### Page extract:
================
Why did the British not employ any Cuirassiers in the Napoleonic wars when the other major nations seemed to desire a host of them ?
Russ Dunaway

pfmodel14 Jan 2022 8:35 p.m. PST

I thought the British did have cuirass equipped cavalry, its just they were not called cuirassiers. I also seemed to remember they only wore their armour during an early invasion of Europe and never again.

Irrespective Cuirassiers were what is loosely termed heavy cavalry, big horses, big men and strait and long swords. The British had plenty of those.

Durham Tiger14 Jan 2022 9:00 p.m. PST

The Royal Horse Guards did campaign in Flanders in 1793/4 with cuirasses, but it was found that they rusted quickly, and were more trouble than they were worth.

The practice was not continued.

johannes5515 Jan 2022 4:30 a.m. PST

I cannot remember ever seen 1793 british cavalry in cuirass; any picture please

42flanker15 Jan 2022 5:11 a.m. PST

Apparently 'supplied' but not worn, or not for long.

From 'An Historical Record of the Royal Regiment of Horse Guards: Or, Oxford Blues"
By Edmund Packe, Late Captain, Royal orse Guards 1847
(Part of the 'National Military Record series supervised by Richard Cannon. Of varying reliability.)

"At the magnificent ceremonial of the coronation of King George IV. (July 19), the Blues were present, and furnished the King's Life Guard upon the occasion.

On that day the Household Brigade first appeared in cuirasses, which it has ever since continued to wear*; and a further remarkable alteration took place in the appointments of the Blues: the buff belts, by which the Regiment had been distinguished from the period of its first establishment, were now laid aside and exchanged for those of white.

*NOTE. On its taking the field in 1794, the Regiment was supplied with breast-plates, which also appear to have been worn in the previous campaigns in Germany and the Netherlands; but being now found to be more cumbrous than convenient, and from the length of time which had elapsed since they were last worn, having become rusty and unserviceable, they were deposited in store at Tournay, and from thence transmitted to England. As a defence for the head, however, a skull-cap was fitted on to the crown of the cocked hat, and worn throughout that campaign. Originally the Regiment was furnished with backs, breasts, and potts.' When the backs and potts were laid aside is not exactly known: but no part of the defensive armour appears to have been worn, except when the regiment was employed upon active service." (p 125)
================
### Available data:
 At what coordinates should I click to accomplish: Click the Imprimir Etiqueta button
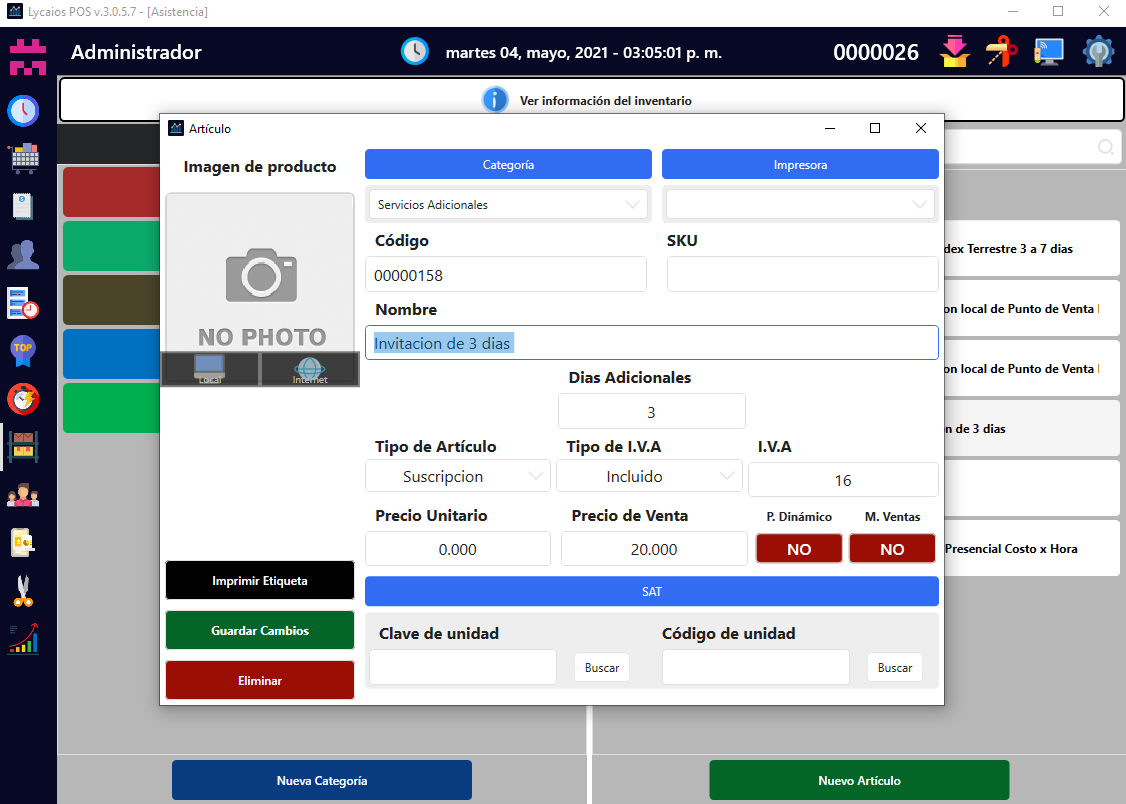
================
### What you are asked to do:
In the forum discussion about British cuirassiers, where were the Regiment's rusty breast-plates put in store before being sent to England?

### Task response:
At Tournay.